01:48 Je ne parle plus du passage entre la mer et la lande
01:52 avec ce fil tellement mystérieux qu'il s'appelle le littoral.
01:55 -Le voyage est une quête.
01:57 Et la quête, vous la nommez comme telle,
01:59 c'est le Graal.
02:01 Est-ce qu'on pourrait dire, sans forcer le trait,
02:05 qu'à votre manière, vous avez repris cette quête
02:08 tout en trouvant des définitions, non pas contradictoires,
02:11 mais qui se succèdent les unes aux autres, du Graal ?
02:15 -Oui, on est obligé de chercher la définition du Graal
02:19 étant donné que Chrétien de Troyes, au XIIe siècle,
02:21 ne la donne pas.
02:23 Il procède avec le Graal comme Lao Tzu avec le Tao.
02:29 C'est-à-dire que le Graal pourrait presque être le Tao occidental.
02:35 C'est-à-dire ce qui existe tant qu'il n'existe pas.
02:39 À ce moment-là, la quête du Graal devient une sorte de fusion
02:43 entre le substantif, la quête,
02:44 et son complément d'objet direct, le Graal.
02:47 L'un est dans l'autre, si je puis dire.
02:50 C'est-à-dire que le Graal finit par devenir le fait de le chercher.
02:55 On est obligé de trouver une définition.
02:57 Qu'est-ce que c'est ?
02:58 Est-ce le calice certi de diamants qui a servi à recueillir le sang du Christ ?
03:04 Ou au contraire, peut-être une petite coupelle d'argile
03:08 tout à fait modeste qu'un être a tenue
03:11 sous les gouttes du sang des plaies du Christ ?
03:15 Est-ce que c'est la symbolique de nos meilleurs vercus,
03:18 du meilleur de nous-mêmes, vers lequel il faudrait tendre ?
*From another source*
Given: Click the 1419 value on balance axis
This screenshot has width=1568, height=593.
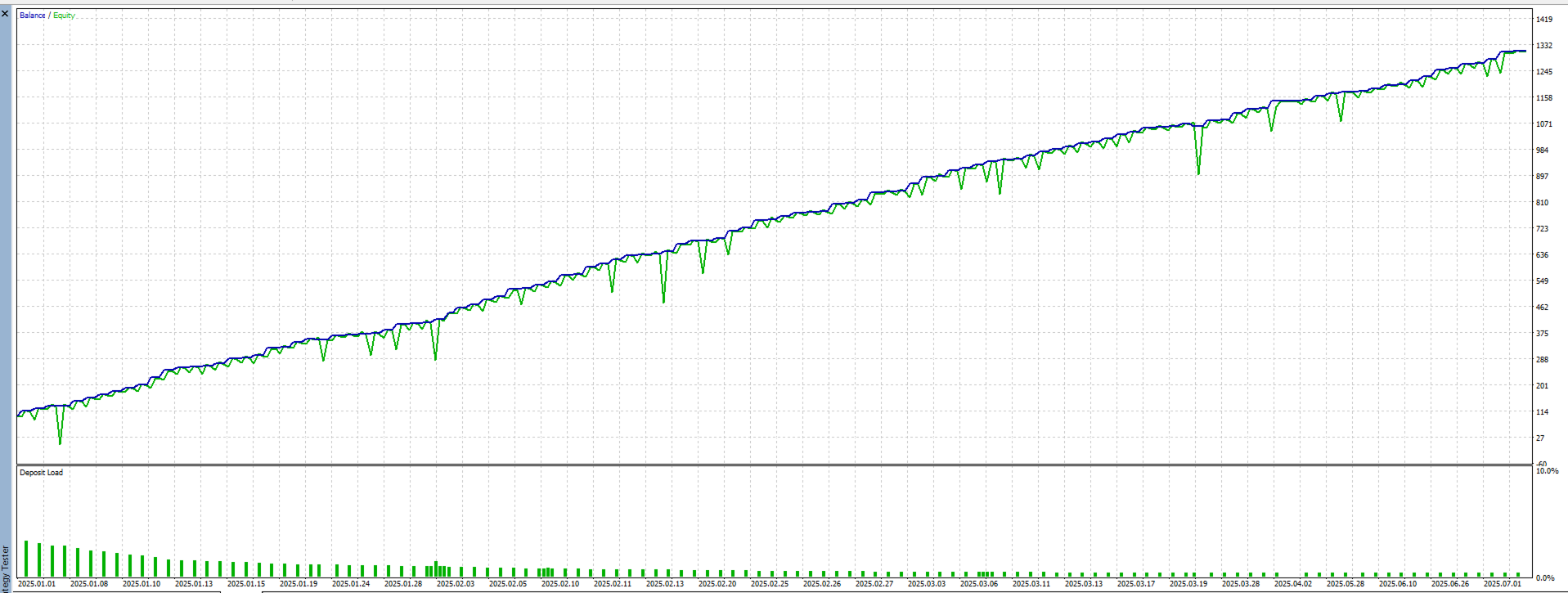Looking at the screenshot, I should click(1544, 19).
03:21 Je ne sais pas, je cherchais.
03:23 Jusqu'alors, je croyais que c'était le mouvement, le Graal, la quête.
03:26 C'est pour ça que, hyperdument, j'ai moissonné
03:29 depuis des dizaines d'années les kilomètres en me disant
03:32 que tant que j'avance, c'est que j'ai trouvé quelque chose.
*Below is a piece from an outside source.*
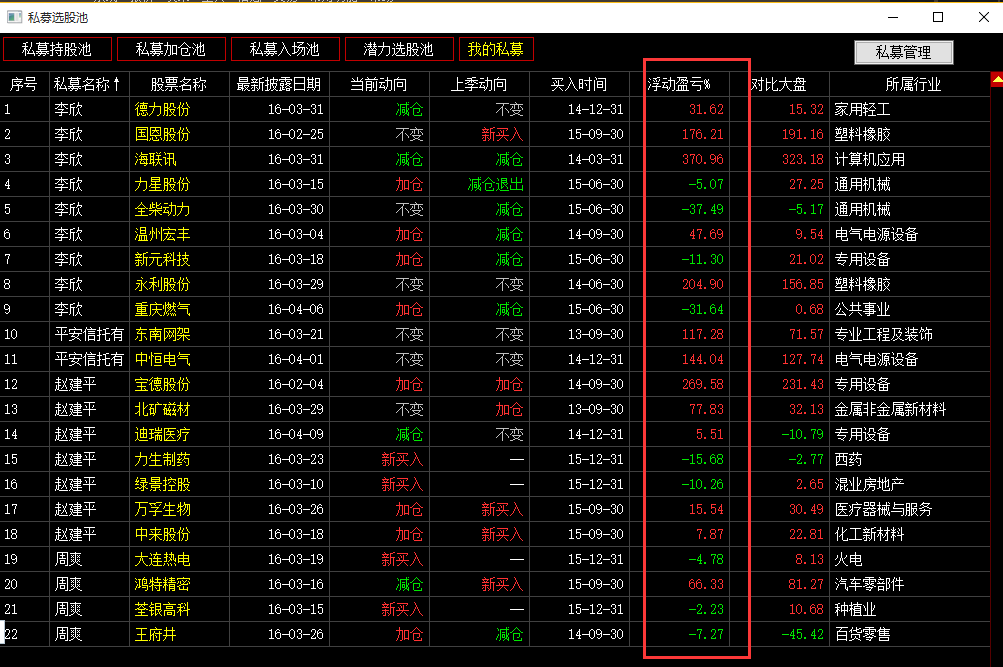Click the 对比大盘 column header

click(x=779, y=85)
03:35 Et puis, vous voyez, il faut quand même être assez stupide
03:39 pour attendre 52 ans avant de comprendre
03:44 que le Graal, c'est peut-être précisément le moment
03:46 où on a trouvé une raison de s'arrêter.
03:48 Et il n'y en a qu'une, au fond.
03:50 Et dans la littérature, comme dans le chant intérieur,
03:53 il n'y en a qu'une, raison de s'arrêter.
03:55 Il n'y a qu'un Graal, et c'est l'amour.
03:57 Alors voilà, vous vous rendez compte.
03:59 Moi, je vais finalement de banalité en banalité,
04:02 sauf que j'ai besoin de faire beaucoup de kilomètres un peu extravagants
04:05 pour arriver à ces banalités-là.